3. Model Modification Flag

Add a simple flag to tell models whether to return hidden states or logits:

# In model configuration or trainer args
return_hidden_for_loss: bool = False  # New flag

When True, model's forward returns hidden states instead of logits for loss computation.

4. Trainer Integration

Modify _forward_backward_step to support fused loss:

# In src/forgather/ml/trainer/trainer.py

def _forward_backward_step(
    self, input_dict: dict[str, Tensor], labels: Tensor
) -> Tensor:
    if self.train_loss_fn:
        # Check if loss function is fused (has forward_logits method)
        if hasattr(self.train_loss_fn, 'forward_logits'):
            # Fused loss: model returns hidden states
            outputs = self.model(**input_dict, return_hidden_for_loss=True)
            hidden_states = self._extract_hidden_states(outputs)
            loss = self.train_loss_fn(hidden_states, labels)
        else:
            # Standard loss: model returns logits
            outputs = self.model(**input_dict)
            logits = logits_from_outputs(outputs)
            loss = self.train_loss_fn(logits, labels)
    else:
        # Model computes loss internally
        outputs = self.model(labels=labels, **input_dict)
        loss = loss_from_outputs(outputs)

    self._backward(loss)
    return loss.detach()

def _extract_hidden_states(self, outputs):
    """Extract hidden states from model outputs."""
    # Handle different output types
    if isinstance(outputs, Tensor):
        return outputs
    elif hasattr(outputs, 'hidden_states'):
        return outputs.hidden_states
    elif hasattr(outputs, 'last_hidden_state'):
        return outputs.last_hidden_state
    elif isinstance(outputs, tuple):
        return outputs[0]
    else:
        raise ValueError(f"Cannot extract hidden states from {type(outputs)}")

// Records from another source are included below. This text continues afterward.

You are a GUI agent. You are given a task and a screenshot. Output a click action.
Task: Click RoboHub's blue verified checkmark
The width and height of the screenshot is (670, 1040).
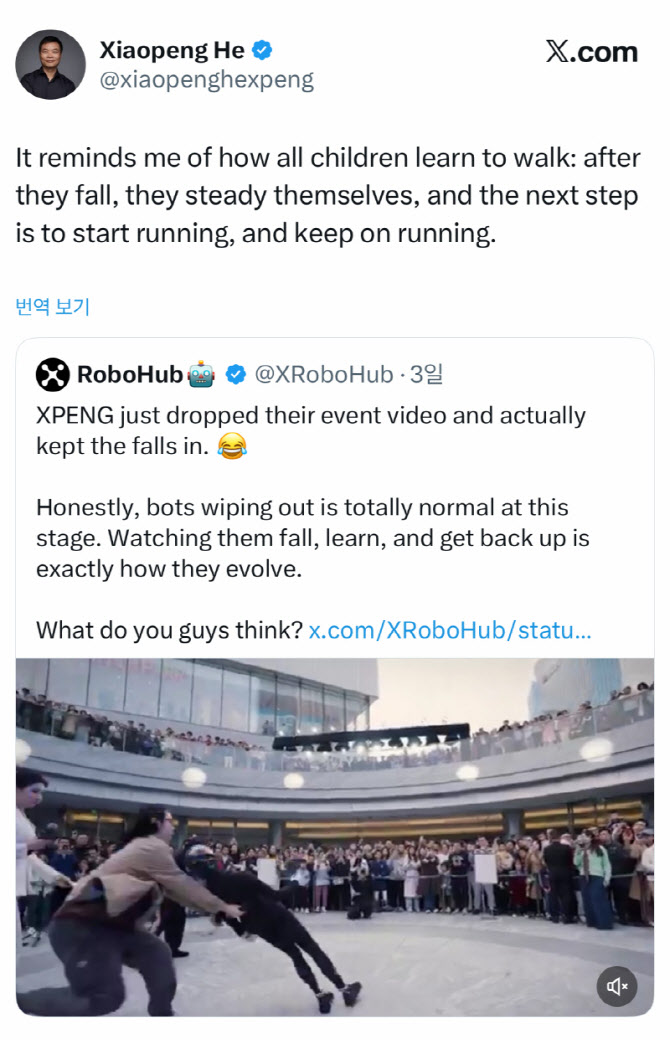pyautogui.click(x=235, y=375)
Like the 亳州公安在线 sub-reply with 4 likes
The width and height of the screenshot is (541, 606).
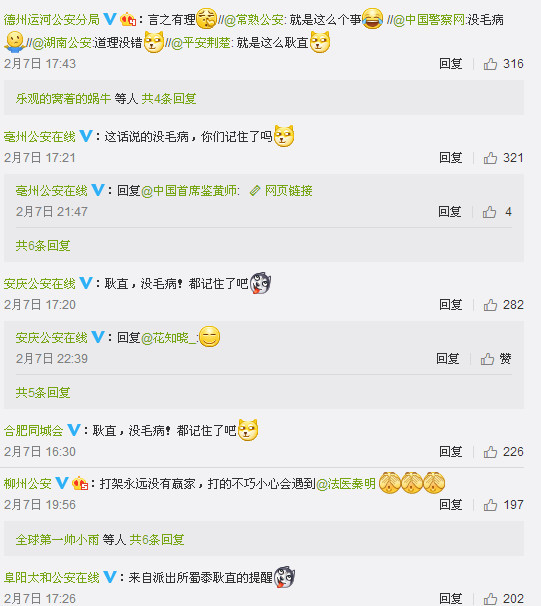click(489, 212)
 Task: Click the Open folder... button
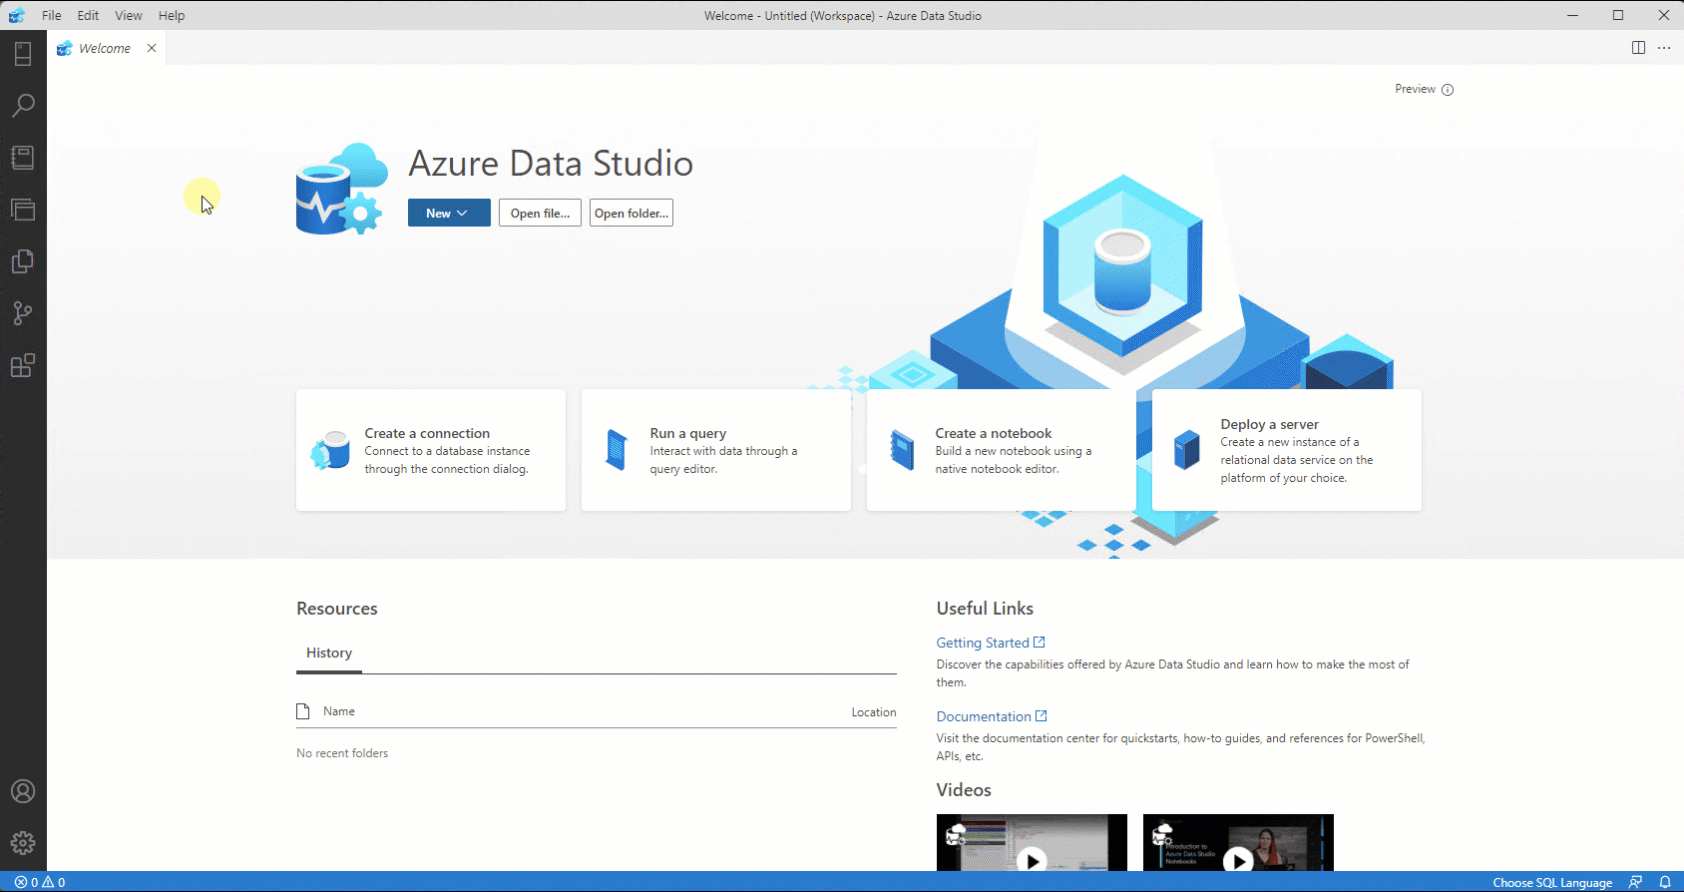click(x=631, y=213)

5. Pipeline Parallel Adaptation

For pipeline parallel, the pattern is slightly different - the model MUST return hidden states (not logits):

# In src/forgather/ml/trainer/pipeline/pipeline_trainer.py

def _prepare_model(self):
    ...
    # For pipeline, always use return_hidden_for_loss=True
    # because loss is computed externally by pipeline scheduler
    if hasattr(self.model, 'config'):
        self.model.config.return_hidden_for_loss = True
    ...

Usage Example

Configuration

# Training script configuration

# Model (Qwen3 1.7B)
model: !call:transformers.AutoModelForCausalLM.from_pretrained
  - "Qwen/Qwen-1.7B"

# Extract output embeddings from model
output_embeddings: !ref model.get_output_embeddings()

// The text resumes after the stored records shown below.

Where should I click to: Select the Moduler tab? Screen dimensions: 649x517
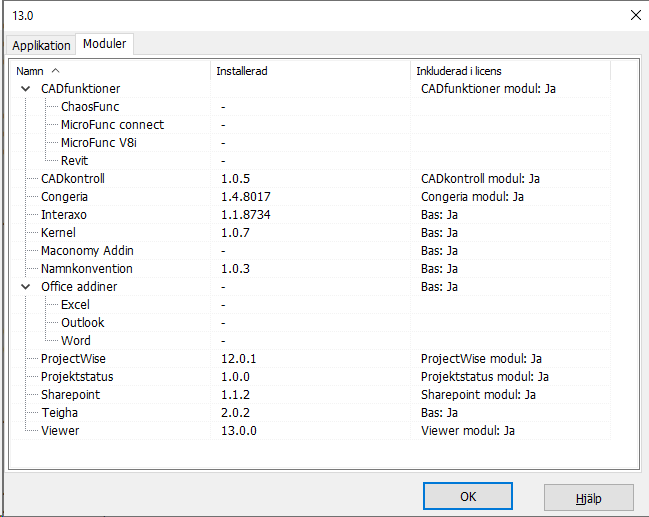104,43
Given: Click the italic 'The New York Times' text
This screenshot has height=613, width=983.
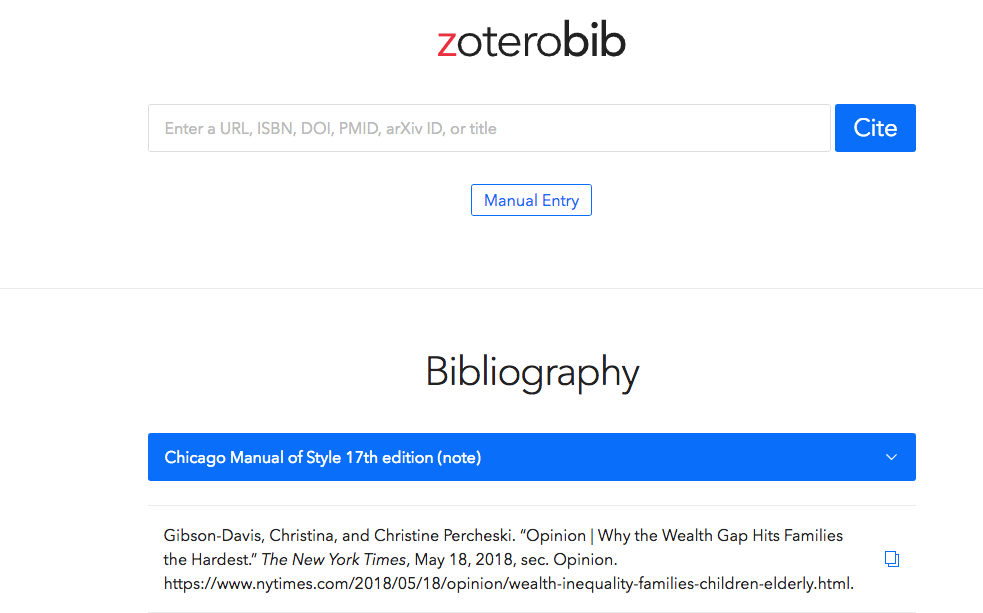Looking at the screenshot, I should click(x=334, y=559).
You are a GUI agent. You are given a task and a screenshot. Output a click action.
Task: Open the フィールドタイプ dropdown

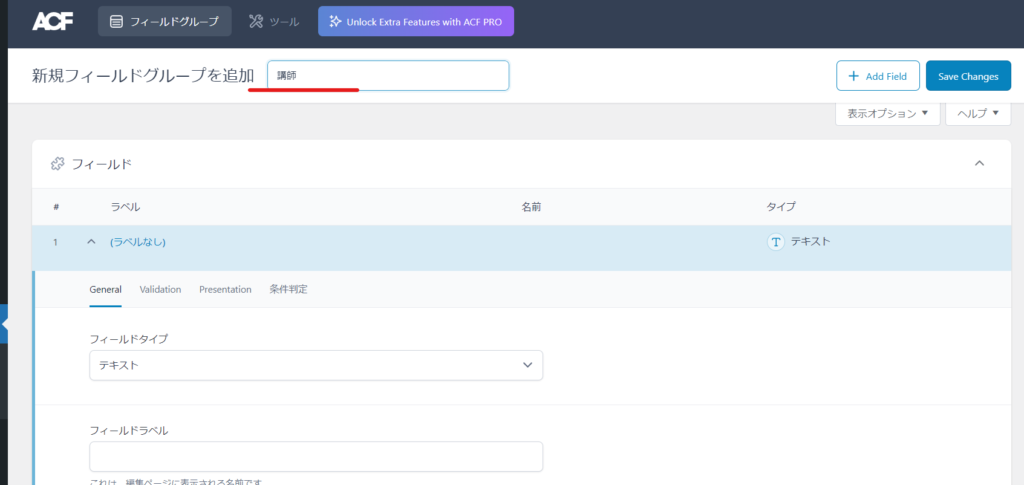click(316, 365)
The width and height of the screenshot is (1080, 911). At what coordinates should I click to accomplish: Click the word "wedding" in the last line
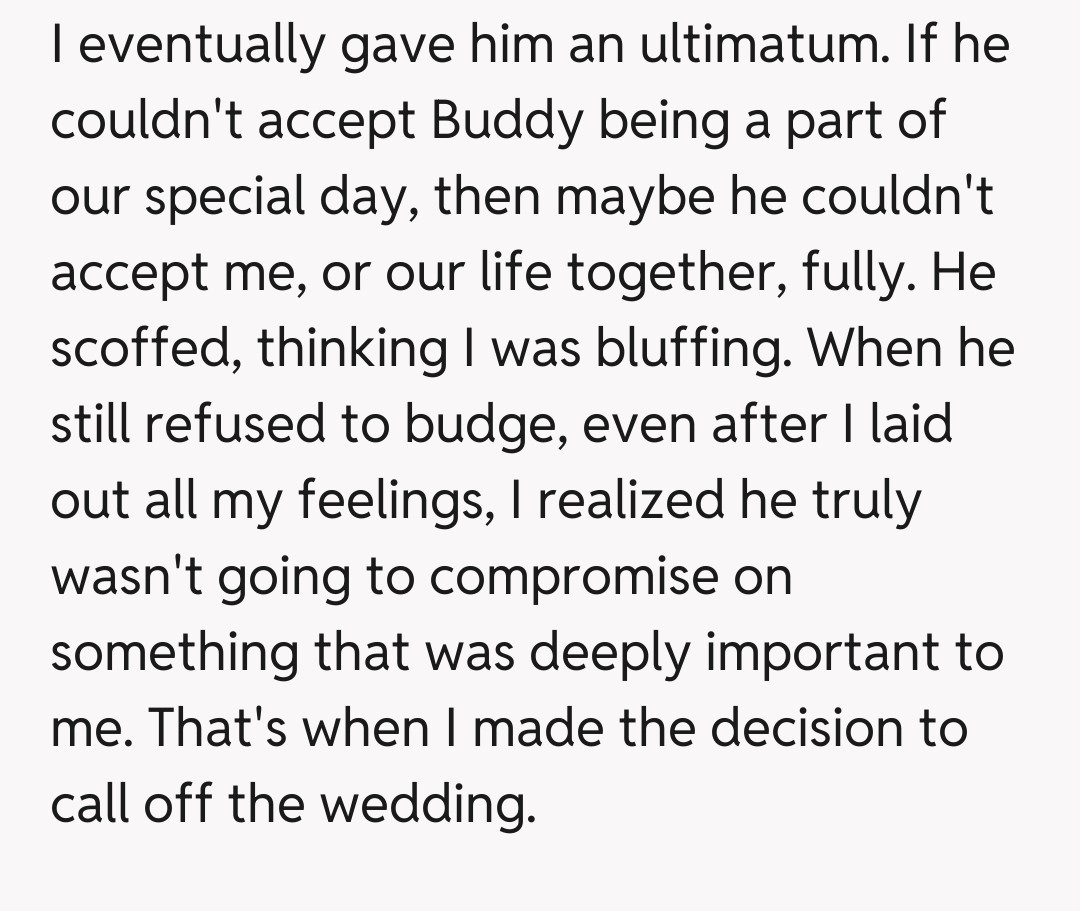coord(439,803)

# Fused loss using Apple CCE
loss_fn: !call:LinearCrossEntropyLoss
  output_embeddings: !ref output_embeddings
  impl: "cce"  # or "torch_compile" or "pytorch"
  chunk_size: 4096

# Trainer
trainer: !call:Trainer
  model: !ref model
  args: !ref training_args
  loss_fn: !ref loss_fn  # Pass as compute_loss_func
  train_dataset: !ref train_dataset

Python Code

from forgather.ml.trainer import Trainer, TrainingArguments
from forgather.ml.loss import LinearCrossEntropyLoss
from transformers import AutoModelForCausalLM

# Load model
model = AutoModelForCausalLM.from_pretrained("Qwen/Qwen-1.7B")

# Create fused loss
fused_loss = LinearCrossEntropyLoss(
    output_embeddings=model.get_output_embeddings(),
    impl="cce",  # Apple's optimized kernels
    chunk_size=4096
)

# Train with fused loss
trainer = Trainer(
    model=model,
    args=training_args,
    train_dataset=train_dataset,
    compute_loss_func=fused_loss,  # Use fused loss
)

trainer.train()

Implementation Plan

  1. Add LinearCrossEntropyLoss wrapper to src/forgather/ml/loss.py
  2. Support CCE, torch_compile, and pure PyTorch backends
  3. Handle output embeddings extraction
  4. Implement forward_logits() for inference

  5. Update Trainer._forward_backward_step()

  6. Detect fused loss via hasattr(loss_fn, 'forward_logits')
  7. Extract hidden states from model outputs
  8. Pass hidden states to fused loss

  9. Update PipelineTrainer

  10. Ensure model returns hidden states
  11. Loss function receives hidden states from scheduler

  12. Add helper utilities

  13. _extract_hidden_states() for different output types
  14. Auto-detection of fused loss capability

  15. Documentation and examples

  16. Update training examples
  17. Document memory savings
  18. Provide migration guide

Benefits

  1. No trainer modifications for specific implementations
  2. Clean separation: Loss function owns output layer
  3. Flexible: Works with CCE, custom implementations, future optimizations
  4. Backward compatible: Existing code continues to work
  5. Inference support: forward_logits() for generation
  6. Memory efficient: 83% reduction with CCE

Alternative Considered: Factory Pattern

Instead of passing loss function directly, could use a factory:

def create_fused_loss(model):
    """Factory that extracts output embeddings and creates fused loss."""
    output_embeddings = model.get_output_embeddings()
    return LinearCrossEntropyLoss(output_embeddings, impl="cce")

trainer = Trainer(
    model=model,
    loss_factory=create_fused_loss,  # Factory instead of loss directly
    ...
)

Decision: Direct injection is simpler and more explicit. Factory pattern doesn't provide enough benefit to justify complexity.